Sappiamo, nel primo episodio, che a Lucious restano tre anni di vita. Gli hanno diagnosticato la Sla, Sclerosi laterale amiotrofica detta anche morbo di Gehrig, dal nome del giocatore di baseball che si ammalò negli anni Trenta. Padre di tre figli, deve decidere chi sarà il suo erede. Andre, il maggiore, sa di finanza ma capisce poco di musica, e ai difetti si aggiunge una moglie bianca. Hakeem è il più piccolo, prediletto e viziato: ha talento, ha successo come rapper, nessuno scommetterebbe sulle sue capacità manageriali. Jamal è gay, quindi poco integrato con il machismo della comunità nera.
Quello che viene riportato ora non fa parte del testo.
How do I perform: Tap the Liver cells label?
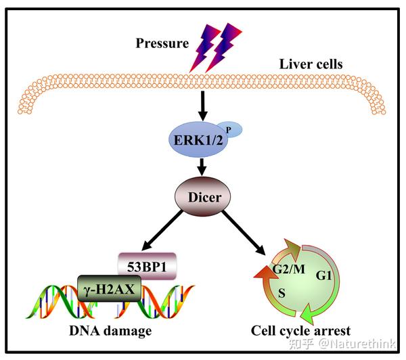point(311,65)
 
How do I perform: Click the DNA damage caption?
point(110,331)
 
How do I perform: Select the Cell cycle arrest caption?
point(300,331)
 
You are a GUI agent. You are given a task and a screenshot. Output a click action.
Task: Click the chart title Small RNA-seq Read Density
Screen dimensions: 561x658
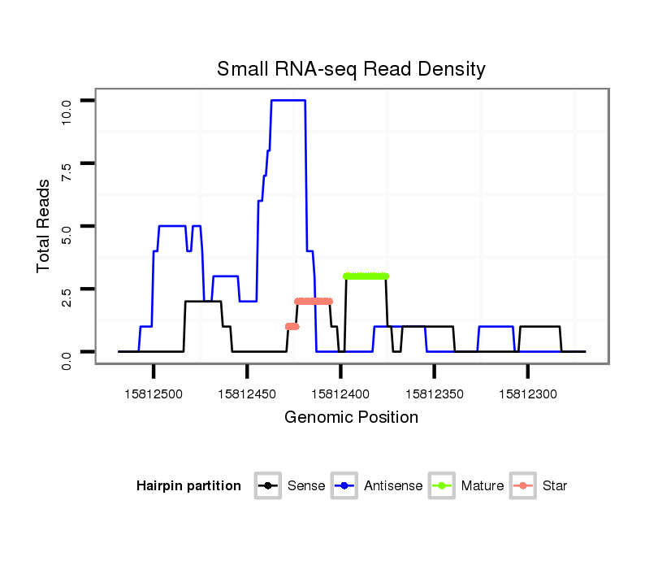click(351, 69)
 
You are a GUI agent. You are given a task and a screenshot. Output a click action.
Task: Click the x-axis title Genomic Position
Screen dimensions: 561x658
click(351, 418)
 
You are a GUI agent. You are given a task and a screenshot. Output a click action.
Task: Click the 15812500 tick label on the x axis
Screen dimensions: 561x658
click(154, 394)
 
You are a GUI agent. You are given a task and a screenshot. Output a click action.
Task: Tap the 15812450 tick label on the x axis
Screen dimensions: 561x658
click(247, 394)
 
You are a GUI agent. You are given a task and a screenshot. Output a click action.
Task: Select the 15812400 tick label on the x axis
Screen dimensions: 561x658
click(340, 394)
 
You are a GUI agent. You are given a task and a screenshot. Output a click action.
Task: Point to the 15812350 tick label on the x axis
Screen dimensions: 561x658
click(434, 394)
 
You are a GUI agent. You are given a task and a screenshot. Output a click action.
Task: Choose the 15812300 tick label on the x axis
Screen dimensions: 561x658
click(528, 394)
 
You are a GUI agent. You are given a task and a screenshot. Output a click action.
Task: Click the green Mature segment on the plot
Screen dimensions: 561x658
click(366, 276)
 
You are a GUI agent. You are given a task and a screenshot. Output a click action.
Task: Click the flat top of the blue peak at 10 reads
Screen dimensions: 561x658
click(288, 100)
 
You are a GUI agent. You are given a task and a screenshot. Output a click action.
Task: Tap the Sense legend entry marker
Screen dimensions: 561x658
click(267, 486)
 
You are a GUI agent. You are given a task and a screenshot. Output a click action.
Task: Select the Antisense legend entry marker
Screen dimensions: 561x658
click(344, 486)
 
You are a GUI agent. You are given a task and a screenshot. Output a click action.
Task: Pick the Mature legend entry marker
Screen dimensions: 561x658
click(442, 486)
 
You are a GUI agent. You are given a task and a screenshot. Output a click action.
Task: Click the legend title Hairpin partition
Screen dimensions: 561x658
click(188, 486)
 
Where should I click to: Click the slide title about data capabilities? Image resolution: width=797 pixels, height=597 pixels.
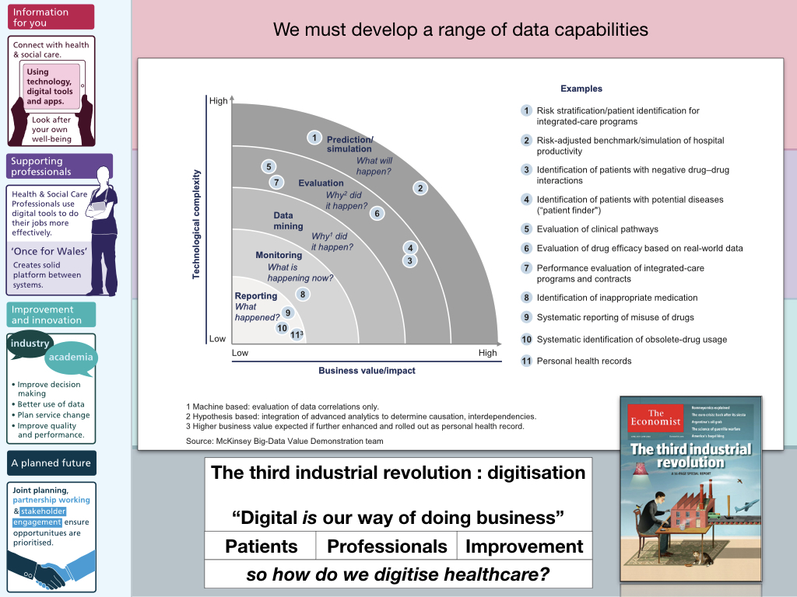[460, 30]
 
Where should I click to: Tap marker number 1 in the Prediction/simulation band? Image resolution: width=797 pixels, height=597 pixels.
[314, 138]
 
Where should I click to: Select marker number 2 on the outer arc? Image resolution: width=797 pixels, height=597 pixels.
[420, 187]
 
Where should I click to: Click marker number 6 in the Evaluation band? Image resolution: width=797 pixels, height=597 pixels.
[377, 213]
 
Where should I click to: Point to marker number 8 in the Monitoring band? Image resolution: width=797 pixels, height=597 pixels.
[303, 294]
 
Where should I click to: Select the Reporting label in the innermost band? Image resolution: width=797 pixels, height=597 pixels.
[256, 296]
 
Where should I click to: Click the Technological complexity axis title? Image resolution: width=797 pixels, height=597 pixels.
[196, 224]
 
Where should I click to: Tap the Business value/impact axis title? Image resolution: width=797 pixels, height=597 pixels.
[367, 371]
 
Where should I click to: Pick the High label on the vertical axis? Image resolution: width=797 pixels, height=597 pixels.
[218, 101]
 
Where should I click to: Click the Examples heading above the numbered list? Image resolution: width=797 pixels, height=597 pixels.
[581, 89]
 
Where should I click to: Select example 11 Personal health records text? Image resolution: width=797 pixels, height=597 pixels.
[584, 361]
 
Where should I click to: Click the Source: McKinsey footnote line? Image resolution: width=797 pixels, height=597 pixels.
[285, 442]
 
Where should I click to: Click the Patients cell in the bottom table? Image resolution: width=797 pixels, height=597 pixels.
[261, 546]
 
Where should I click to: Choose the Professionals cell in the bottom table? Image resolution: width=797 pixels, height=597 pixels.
[387, 546]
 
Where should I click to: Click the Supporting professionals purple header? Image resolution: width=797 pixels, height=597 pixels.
[60, 166]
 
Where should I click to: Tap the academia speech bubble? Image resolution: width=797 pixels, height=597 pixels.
[71, 357]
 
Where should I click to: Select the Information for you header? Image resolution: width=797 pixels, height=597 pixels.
[51, 17]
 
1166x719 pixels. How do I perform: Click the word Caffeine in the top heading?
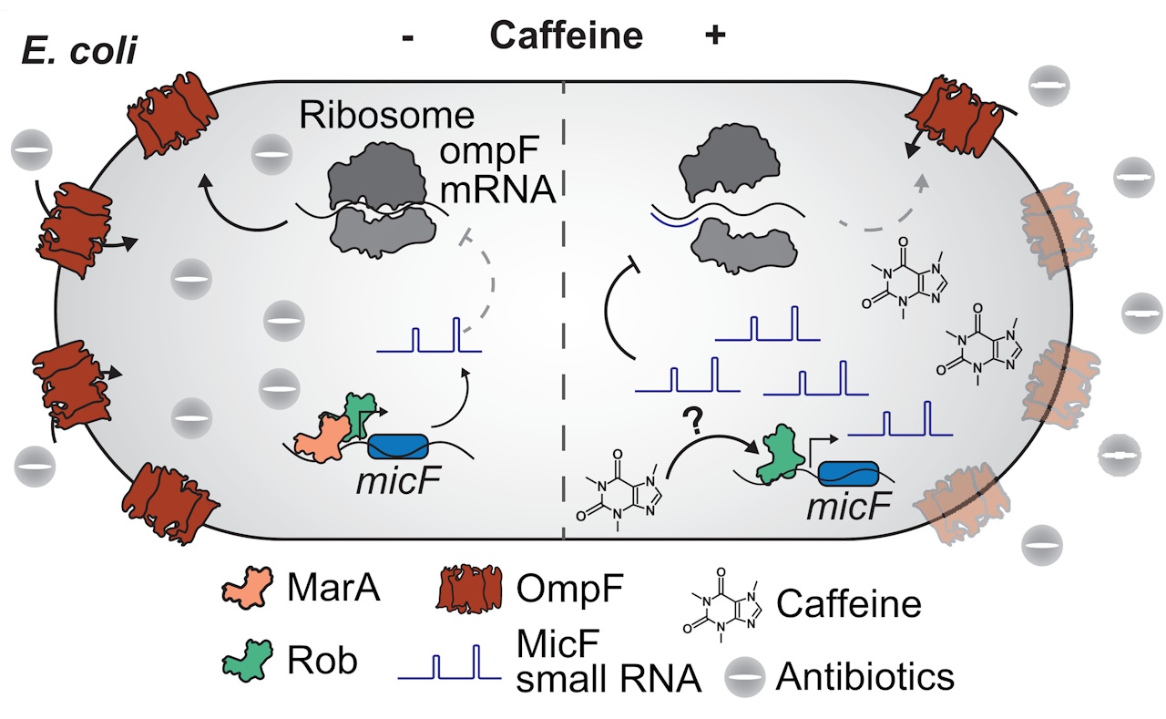click(x=566, y=36)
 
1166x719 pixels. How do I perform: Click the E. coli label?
click(x=78, y=50)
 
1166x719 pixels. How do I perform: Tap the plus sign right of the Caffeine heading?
click(x=715, y=36)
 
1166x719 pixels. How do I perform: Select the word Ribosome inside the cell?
click(x=387, y=117)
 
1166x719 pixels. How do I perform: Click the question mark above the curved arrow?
click(x=693, y=420)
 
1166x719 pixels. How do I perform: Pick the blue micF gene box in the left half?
click(x=397, y=447)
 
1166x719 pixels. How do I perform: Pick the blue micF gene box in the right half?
click(x=848, y=474)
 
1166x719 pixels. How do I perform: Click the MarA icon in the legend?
click(x=248, y=591)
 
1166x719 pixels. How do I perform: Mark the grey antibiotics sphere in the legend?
click(x=746, y=674)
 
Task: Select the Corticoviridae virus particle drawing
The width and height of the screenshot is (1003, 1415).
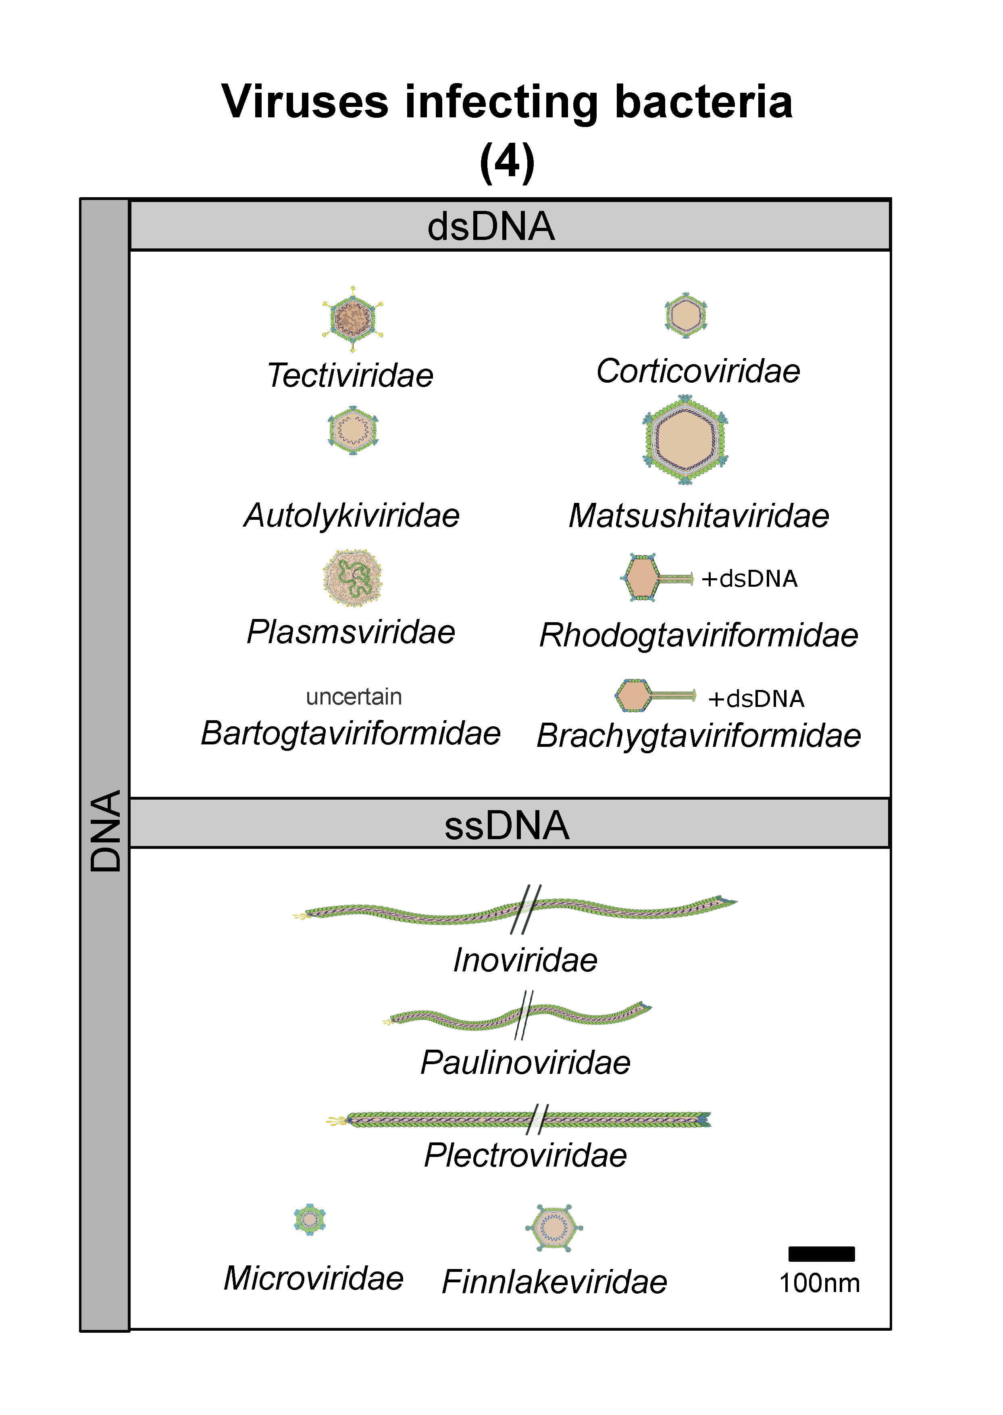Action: point(686,315)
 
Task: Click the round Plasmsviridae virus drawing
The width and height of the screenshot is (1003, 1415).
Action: point(353,577)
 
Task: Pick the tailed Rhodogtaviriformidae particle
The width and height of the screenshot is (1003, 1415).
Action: point(657,577)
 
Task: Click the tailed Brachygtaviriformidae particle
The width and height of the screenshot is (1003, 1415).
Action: point(655,696)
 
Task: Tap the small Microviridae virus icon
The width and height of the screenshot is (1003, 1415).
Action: point(310,1219)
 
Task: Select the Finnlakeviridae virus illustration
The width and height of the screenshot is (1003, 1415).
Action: point(554,1228)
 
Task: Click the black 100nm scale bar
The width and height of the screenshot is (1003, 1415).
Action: point(822,1254)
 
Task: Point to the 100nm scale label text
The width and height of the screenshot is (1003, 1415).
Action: point(820,1284)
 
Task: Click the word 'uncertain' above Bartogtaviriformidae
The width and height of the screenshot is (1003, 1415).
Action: point(354,697)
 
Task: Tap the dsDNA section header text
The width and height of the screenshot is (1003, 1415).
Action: point(491,226)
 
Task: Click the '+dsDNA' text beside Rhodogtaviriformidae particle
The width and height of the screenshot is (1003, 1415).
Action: point(749,579)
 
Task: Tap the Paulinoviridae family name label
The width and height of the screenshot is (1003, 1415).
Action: point(526,1062)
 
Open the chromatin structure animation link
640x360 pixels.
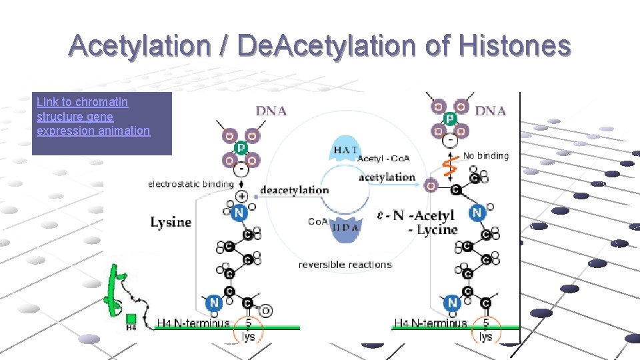(x=93, y=116)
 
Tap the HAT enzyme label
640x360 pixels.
(x=345, y=150)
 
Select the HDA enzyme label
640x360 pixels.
(x=345, y=226)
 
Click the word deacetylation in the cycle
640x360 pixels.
(x=294, y=190)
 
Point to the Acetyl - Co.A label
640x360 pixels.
(x=383, y=159)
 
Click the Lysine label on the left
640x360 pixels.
(x=171, y=222)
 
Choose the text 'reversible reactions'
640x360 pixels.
(x=345, y=265)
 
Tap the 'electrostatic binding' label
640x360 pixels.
(x=191, y=184)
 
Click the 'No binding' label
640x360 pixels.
(x=485, y=156)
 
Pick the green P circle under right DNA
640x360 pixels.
(x=450, y=119)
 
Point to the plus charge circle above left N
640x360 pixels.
(x=241, y=197)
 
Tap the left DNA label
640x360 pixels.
(x=271, y=111)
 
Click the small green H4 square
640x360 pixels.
(x=131, y=319)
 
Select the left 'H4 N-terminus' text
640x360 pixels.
(x=193, y=323)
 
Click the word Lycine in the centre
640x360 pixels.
(x=437, y=230)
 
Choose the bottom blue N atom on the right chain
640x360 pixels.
(x=453, y=303)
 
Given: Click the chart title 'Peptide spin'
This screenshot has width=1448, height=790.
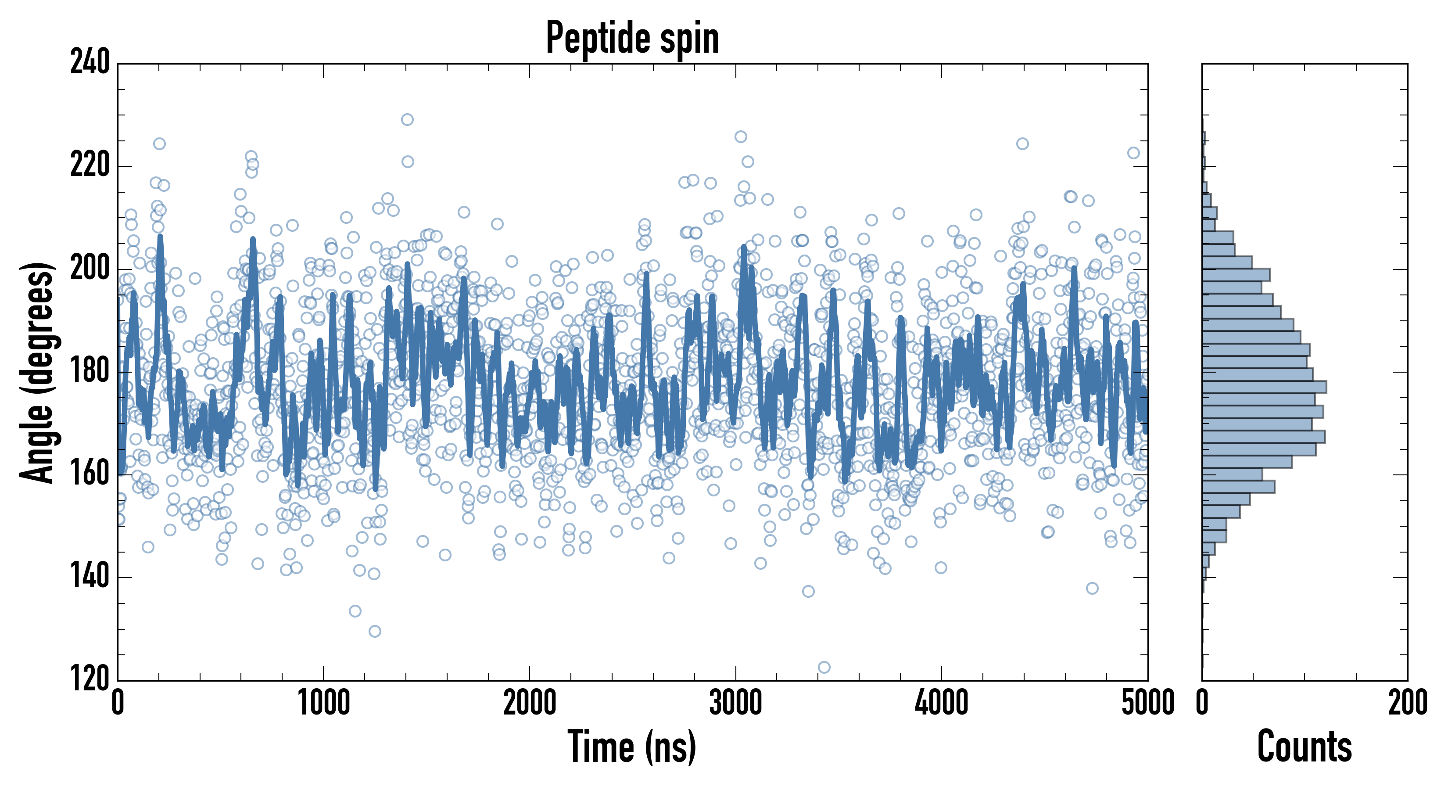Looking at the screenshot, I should [632, 38].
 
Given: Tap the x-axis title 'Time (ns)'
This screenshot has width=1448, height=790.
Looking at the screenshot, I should [632, 746].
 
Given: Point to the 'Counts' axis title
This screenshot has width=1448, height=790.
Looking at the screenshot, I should [1304, 746].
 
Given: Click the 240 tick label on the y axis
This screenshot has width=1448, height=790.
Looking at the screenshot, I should [90, 62].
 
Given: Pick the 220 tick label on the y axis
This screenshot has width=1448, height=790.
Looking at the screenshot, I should [90, 165].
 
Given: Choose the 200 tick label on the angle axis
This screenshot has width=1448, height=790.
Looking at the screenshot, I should [90, 268].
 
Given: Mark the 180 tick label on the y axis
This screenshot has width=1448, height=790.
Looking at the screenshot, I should [90, 371].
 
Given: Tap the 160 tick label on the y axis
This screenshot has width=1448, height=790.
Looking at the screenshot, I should [90, 474].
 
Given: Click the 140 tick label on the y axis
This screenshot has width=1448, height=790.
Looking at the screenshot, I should [90, 577].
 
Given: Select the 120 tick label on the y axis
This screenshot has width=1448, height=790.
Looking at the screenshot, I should [90, 679].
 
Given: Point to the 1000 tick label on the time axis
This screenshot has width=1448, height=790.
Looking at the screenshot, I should [323, 703].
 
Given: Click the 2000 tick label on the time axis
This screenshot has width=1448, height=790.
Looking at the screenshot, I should [530, 703].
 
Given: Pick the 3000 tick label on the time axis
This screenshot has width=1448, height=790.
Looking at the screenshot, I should [735, 703].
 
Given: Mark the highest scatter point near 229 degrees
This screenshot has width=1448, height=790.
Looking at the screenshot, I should [407, 120].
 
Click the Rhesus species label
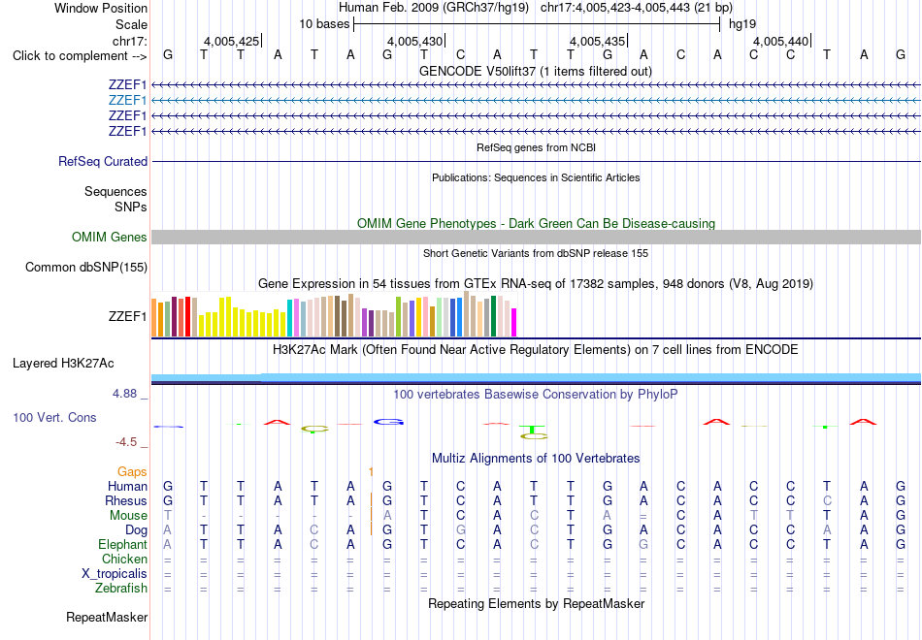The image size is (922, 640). tap(126, 500)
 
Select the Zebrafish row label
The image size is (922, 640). tap(121, 588)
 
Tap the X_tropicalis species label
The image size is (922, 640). tap(115, 574)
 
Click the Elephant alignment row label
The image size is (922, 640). tap(122, 545)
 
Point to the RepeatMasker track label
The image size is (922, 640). tap(107, 617)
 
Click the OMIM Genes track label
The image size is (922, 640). tap(110, 237)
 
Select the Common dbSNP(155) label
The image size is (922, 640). tap(86, 268)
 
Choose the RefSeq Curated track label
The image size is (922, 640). tap(103, 161)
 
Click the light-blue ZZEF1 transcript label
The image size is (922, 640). tap(127, 100)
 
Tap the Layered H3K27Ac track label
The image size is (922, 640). tap(63, 364)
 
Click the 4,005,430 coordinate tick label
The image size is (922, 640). tap(414, 41)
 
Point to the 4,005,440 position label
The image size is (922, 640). tap(780, 41)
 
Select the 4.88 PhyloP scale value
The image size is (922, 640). tap(124, 394)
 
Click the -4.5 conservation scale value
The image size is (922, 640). tap(126, 442)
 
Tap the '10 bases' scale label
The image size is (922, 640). tap(324, 24)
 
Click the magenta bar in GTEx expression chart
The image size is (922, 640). tap(514, 323)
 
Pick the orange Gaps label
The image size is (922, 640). tap(132, 472)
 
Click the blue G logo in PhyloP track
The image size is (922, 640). tap(388, 422)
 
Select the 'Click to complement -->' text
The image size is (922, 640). tap(80, 56)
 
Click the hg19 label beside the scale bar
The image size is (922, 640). tap(742, 24)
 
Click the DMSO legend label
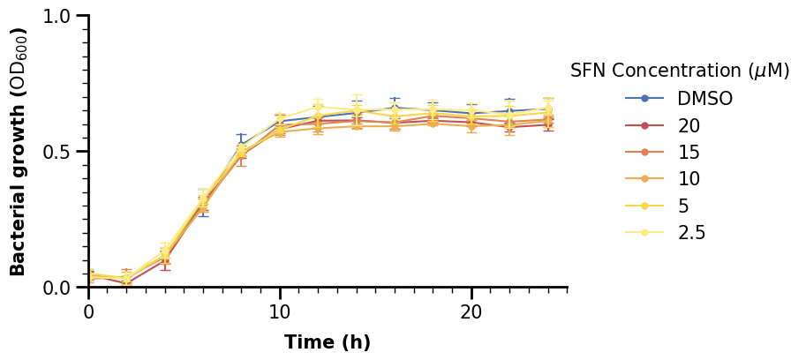click(704, 98)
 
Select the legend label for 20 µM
click(689, 125)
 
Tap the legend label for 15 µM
click(689, 152)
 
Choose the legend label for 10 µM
click(689, 179)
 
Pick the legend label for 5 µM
click(683, 206)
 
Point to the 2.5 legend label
click(691, 233)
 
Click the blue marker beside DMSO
click(644, 98)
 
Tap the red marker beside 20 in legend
click(644, 125)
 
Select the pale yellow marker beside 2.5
click(644, 233)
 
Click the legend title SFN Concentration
click(680, 71)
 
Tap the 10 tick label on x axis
click(280, 312)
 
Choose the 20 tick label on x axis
click(471, 312)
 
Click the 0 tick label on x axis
click(89, 312)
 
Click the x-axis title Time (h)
click(328, 342)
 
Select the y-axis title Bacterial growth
click(19, 152)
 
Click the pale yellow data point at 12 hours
click(319, 107)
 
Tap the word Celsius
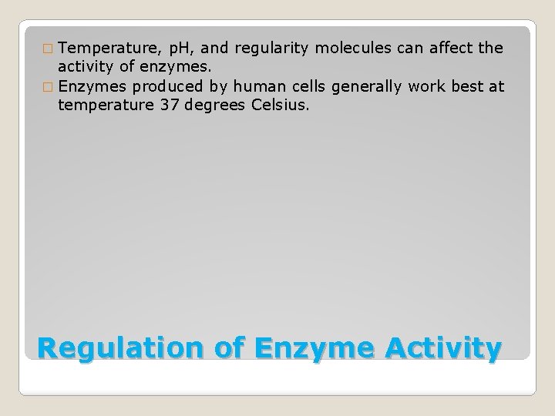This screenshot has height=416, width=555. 281,104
Non bastasse, preferisce coltivare la sua arte invece di rincorrere il successo popolare.

 

Perfetta situazione da “Re Lear”, che infatti regista e sceneggiatore prendono a modello, misurando ancora una volta il gran salto fatto dal bozzettismo sentimentale del maggiordomo al servizio di sette presidenti. A Barack Obama, votato dai bianchi, Hakeem dà del “venduto” in un video che diventa virale (Cookie non ha mai sentito neppure la parola). Papà Lucious telefona al presidente per scusarsi (“ti preferivo quando eri un teppista”, è il commento acido dell’ex consorte). E intanto pensa che internet, togliendo soldi ai musicisti, priva i ragazzi neri della possibilità che ha avuto lui di uscire dal ghetto. A chi gli fa notare che l’hip hop celebra la violenza, risponde: “Meglio le rime che una calibro 12”.